Задания
1. Перескажите кратко в виде списка абзац отрывка о наступлении, начинающийся словами «Добежали, видим под огромной маскировочной сетью», и сохраните его главные факты.
2. Зачем, согласно отрывку о наступлении, штрафники сбрасывали на бегу гимнастёрки?
3. Продолжите отрывок о наступлении, начав сразу после его последнего предложения.

Исходный отрывок
------------

Наступление

НАСТУПЛЕНИЕ

Всю ночь бушевал то артиллерийский огонь, то с неба был слышен шум моторов самолётов «У-2», которые, казалось, взбирались к самому зениту тёмного неба, и вот моторы затихли. Слышим в нестройном уханье рвущихся мин надрывный шум включенных моторов, спешащих скрыться в темноту. Видим ослепительные лучи прожекторов, шарящих в небе и беспорядочную стрельбу зениток, расцвечивающих небо светлыми дымками разрывов. А наши «У-2», прижимаясь к земле, выходят в свою зону, незамеченные зенитчиками и прожектористами.
Скоро четыре часа утра. Начинается рассвет. Видна изрытая взрывами земля. Здесь поработали и сапёры, и наша артиллерия. Поработали основательно, потому что здесь было и минное поле, и проволочное заграждение. Сейчас кое-где, как неспелые кукурузные початки, зелёные как трава, на таких же зелёных стеблях, зловеще торчат противопехотные мины.
Влево от нас части штрафников.
Ракета – условный сигнал для наступления. Мы вскакиваем и, по проходам, проделанным взрывами, перебегаем друг за другом минное поле. Одновременно бегут и штрафники, сбрасывая на ходу гимнастёрки, оставаясь в белых нижних рубашках. Им нужно, чтобы на них была заметна кровь. Навстречу жидкий огонь.
Подбегаем к первой линии обороны, забрасываем гранатами. Видим несколько штрафников в рубашках, испятнанных кровью, кричат:
- Товарищи, кровь пролил, заслужил прощение!
С ходу берём вторую линию.
Задержали нас немцы на каком-то водном рубеже, но мы сбили их и двинулись дальше.
Вот нашему взводу дано направление, какая-то высотка. Раскинувшись в цепь, бежим на намеченную цель, даже не представляя, что у нас впереди.
Добежали, видим под огромной маскировочной сетью, унизанной разными маскировочными лоскутками, расставлено штук двенадцать артиллерийских орудий, приспособленных к круговой обороне. Много снарядов, хорошие блиндажи. Вдали удирают немцы. Конечно, они испугались не нас, небольшой кучки солдат, испугались, видимо, грозящих им клещей, окружения. И бежали так поспешно, что не повредили ни одного орудия. Остались целыми все боеприпасы, их они не уничтожили.

------------

Имеющиеся данные
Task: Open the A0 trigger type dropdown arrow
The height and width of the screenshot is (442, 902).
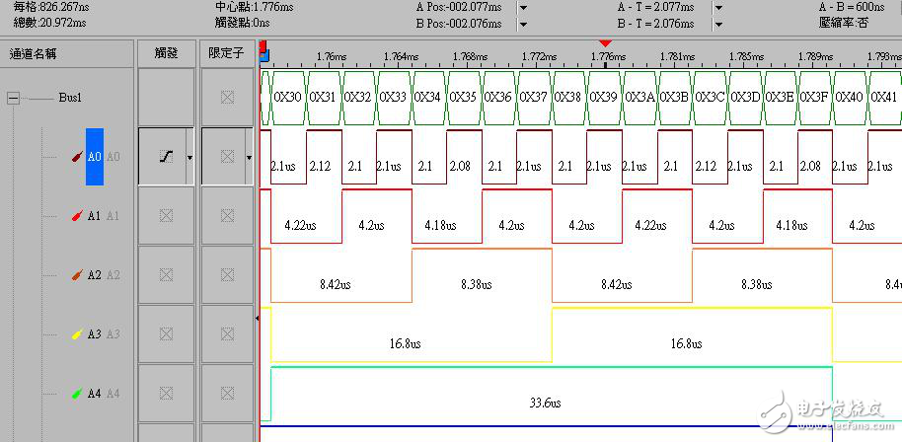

------------

Ответы к заданиям
1.
- Под большой маскировочной сетью с лоскутками стояло около двенадцати артиллерийских орудий, приспособленных к круговой обороне.
- Там было много снарядов и хорошие блиндажи.
- Немцы бежали, видимо, из страха перед окружением, а не перед небольшой группой солдат.
- Отступали они так поспешно, что не повредили ни одного орудия и не уничтожили боеприпасы.

2. Им было нужно, чтобы на них была заметна кровь.

3.
Я внимательно осмотрел одно из орудий, чтобы убедиться, не заминировано ли оно. Оказалось, нет. Пожалел я, что не занимался с ребятами по артиллерии. А то бы можно было наделать делов. Подозвал к себе двух бойцов, одного поставил за замкового, второй стал заряжающим, подносчиком снарядов, и правильным. Сам я встал за наводчика. Вёл прямую наводку по отстающему противнику. Правда, они были далековато.
Начали стрельбу. Может быть, поражений особых и не было, но шухеру всё-таки наделали. Снарядов не жалели.
Смотрю, ребята обшарили в блиндажах. Один принёс мне бумаги и засунул в сумку от противогаза. Бумаги, действительно у нас не было. Не на чем даже письмо домой написать.
И вдруг вижу, ребята тащат немца.
- Где вы его?
-   В блиндаже. Видим, много бумаги лежит. Стали бумагу хватать, смотрим сапог, потянули сапог, а там немец. Ну, вот и выволокли его сюда.
Вот он встаёт, высокий, рыжеватый, тощий, и пожилой. Голова лысая. Какой-то затрапезный старый мундир.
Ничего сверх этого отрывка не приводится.